By Matters India Reporter

Pune: About 100 women, including nuns and ordained women from churches from all over India strongly condemned what they called the Church’s weak institutional response to gender violence faced by women.

The women were attending the first national convention of the Indian Christian Women’s Movement (ICWM) at Jnanadeepa Vidyapeeth, Pune, on the theme ‘Women take Wing.’

In her keynote address, Vibhuti Patel, professor in the Advanced Center for Women’s Studies, Tata Institute of Social Sciences, Mumbai, traced the history of Indian women’s movement and the importance and relevance of ICWM in this larger context.

The delegates, cutting across age, region and Christian denomination expressed dissatisfaction at the lack of voice, role and decision making for women in Church structures, and declared their determination to struggle for justice, equality, dignity and rights for women, children, dalits, tribals, transgender people and LGBTQIA (Lesbian, gay, bisexual, transgender, transsexual, queer, intersex, asexual).

They resolved to work together to enhance women’s participation, representation, decision making in the Church and related structures.

In the new normal of sexual violence and polarization in the country, and the abuse of women’s and children’s bodies to settle political and communal scores, the movement resolved to partner and work in solidarity with civil society groups and movements in the ongoing battle for justice for survivors and their families.

The movement was launched two years ago at Bengaluru in 2014 as a common body of Christian Women in India. It was the outcome of a conference on “Paradigm Shifts in Vatican II and it Impact on Women.”

Its vision is to create “a sisterhood of solidarity across boundaries to change unjust beliefs, practices and structures that perpetuate patriarchy and accentuate the exploitation of women at various levels.”
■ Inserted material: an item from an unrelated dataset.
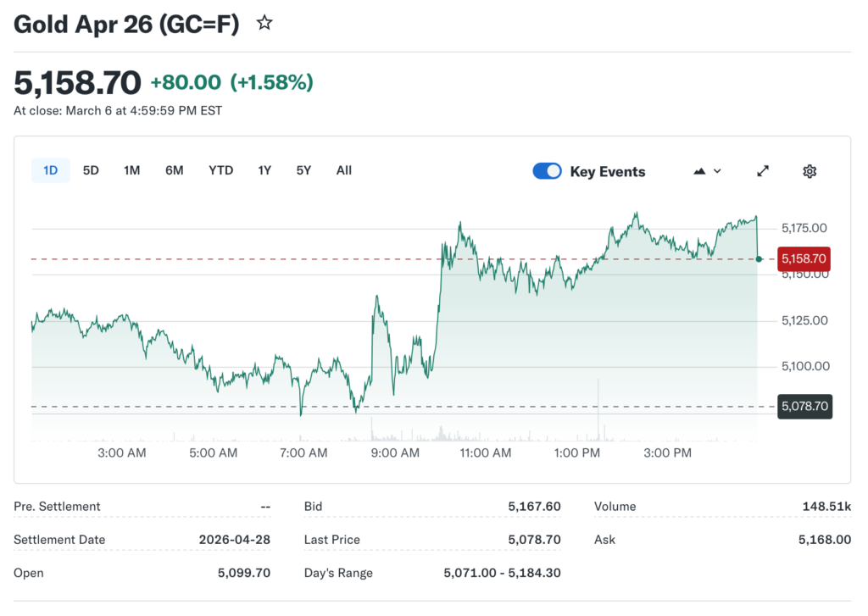Expand the chart to fullscreen view
The image size is (868, 616).
[x=762, y=170]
It aims to be an advocacy group that opposes violence and work for the protection of the rights and dignity of women in civil and ecclesial structures. It also strives to promote capacity-building for women’s social, cultural, political and ecclesial leadership.
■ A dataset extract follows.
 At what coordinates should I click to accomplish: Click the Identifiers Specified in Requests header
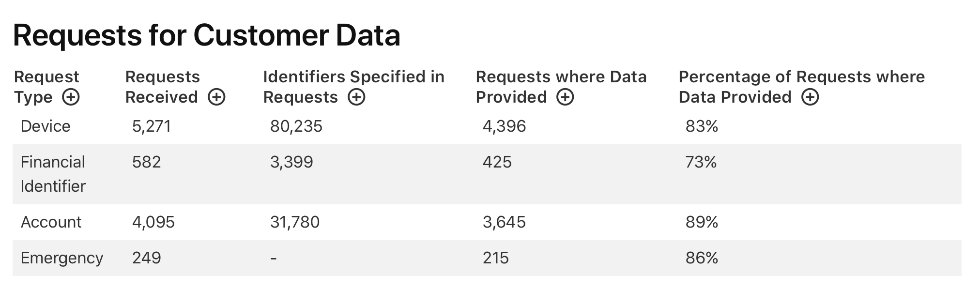pos(353,87)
It partners with existing Christian women’s organizations to create a joint perspective on gender justice and feminist theologizing, formulate strategies for ecological restoration and social transformation, and conduct large scale campaigns of resistance against policies and power games that lead to the diminishment, humiliation and even death for women.

It also supports justice issues of dalits, tribals and other subaltern, marginalized groups, even to the point to providing emergency services in terms of ideas, referrals, protests, solutions, finance, legal helps, shelter, etc. in times of need.

Its membership is open to Christian women who share the movement’s vision.